TASK OBJECTIVE |
Every line of the data is to be output verbatim.

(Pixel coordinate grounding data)
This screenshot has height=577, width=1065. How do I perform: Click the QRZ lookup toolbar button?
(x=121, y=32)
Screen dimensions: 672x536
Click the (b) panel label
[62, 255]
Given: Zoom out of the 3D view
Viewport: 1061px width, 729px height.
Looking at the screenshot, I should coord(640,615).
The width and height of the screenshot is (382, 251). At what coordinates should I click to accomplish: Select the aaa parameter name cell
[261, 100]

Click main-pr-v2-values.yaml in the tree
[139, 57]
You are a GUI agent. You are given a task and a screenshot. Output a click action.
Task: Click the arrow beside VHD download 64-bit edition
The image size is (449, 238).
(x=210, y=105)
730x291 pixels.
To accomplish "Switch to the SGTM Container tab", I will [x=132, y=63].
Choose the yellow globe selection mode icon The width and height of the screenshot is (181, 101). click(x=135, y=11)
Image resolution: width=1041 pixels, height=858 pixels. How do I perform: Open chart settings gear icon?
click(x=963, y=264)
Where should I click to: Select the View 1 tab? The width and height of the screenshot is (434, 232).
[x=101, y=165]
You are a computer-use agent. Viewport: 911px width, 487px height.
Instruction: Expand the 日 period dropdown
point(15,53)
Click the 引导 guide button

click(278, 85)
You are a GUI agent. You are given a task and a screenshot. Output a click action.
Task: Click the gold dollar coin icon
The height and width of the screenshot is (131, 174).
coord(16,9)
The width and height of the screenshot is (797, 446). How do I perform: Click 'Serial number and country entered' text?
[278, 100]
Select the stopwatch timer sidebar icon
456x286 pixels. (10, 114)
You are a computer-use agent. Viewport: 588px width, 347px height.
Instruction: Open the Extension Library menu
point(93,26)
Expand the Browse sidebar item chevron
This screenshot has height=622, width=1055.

EXERCISE SOLUTION |
This screenshot has height=577, width=1065. How do I perform: Click the QRZ lookup toolbar button?
(x=121, y=32)
Screen dimensions: 672x536
Click the (b) panel label
[62, 255]
Given: Zoom out of the 3D view
Viewport: 1061px width, 729px height.
Looking at the screenshot, I should coord(640,615).
The width and height of the screenshot is (382, 251). At what coordinates should I click to accomplish: Select the aaa parameter name cell
[261, 100]

Click main-pr-v2-values.yaml in the tree
[139, 57]
You are a GUI agent. You are given a task and a screenshot. Output a click action.
Task: Click the arrow beside VHD download 64-bit edition
The image size is (449, 238).
(x=210, y=105)
730x291 pixels.
To accomplish "Switch to the SGTM Container tab", I will [x=132, y=63].
Choose the yellow globe selection mode icon The width and height of the screenshot is (181, 101). click(x=135, y=11)
Image resolution: width=1041 pixels, height=858 pixels. How do I perform: Open chart settings gear icon?
click(x=963, y=264)
Where should I click to: Select the View 1 tab? The width and height of the screenshot is (434, 232).
[x=101, y=165]
You are a computer-use agent. Viewport: 911px width, 487px height.
Instruction: Expand the 日 period dropdown
point(15,53)
Click the 引导 guide button

click(278, 85)
You are a GUI agent. You are given a task and a screenshot. Output a click action.
Task: Click the gold dollar coin icon
The height and width of the screenshot is (131, 174).
coord(16,9)
The width and height of the screenshot is (797, 446). How do I perform: Click 'Serial number and country entered' text?
[278, 100]
Select the stopwatch timer sidebar icon
456x286 pixels. (10, 114)
You are a computer-use agent. Viewport: 588px width, 347px height.
Instruction: Open the Extension Library menu
point(93,26)
Expand the Browse sidebar item chevron
This screenshot has height=622, width=1055.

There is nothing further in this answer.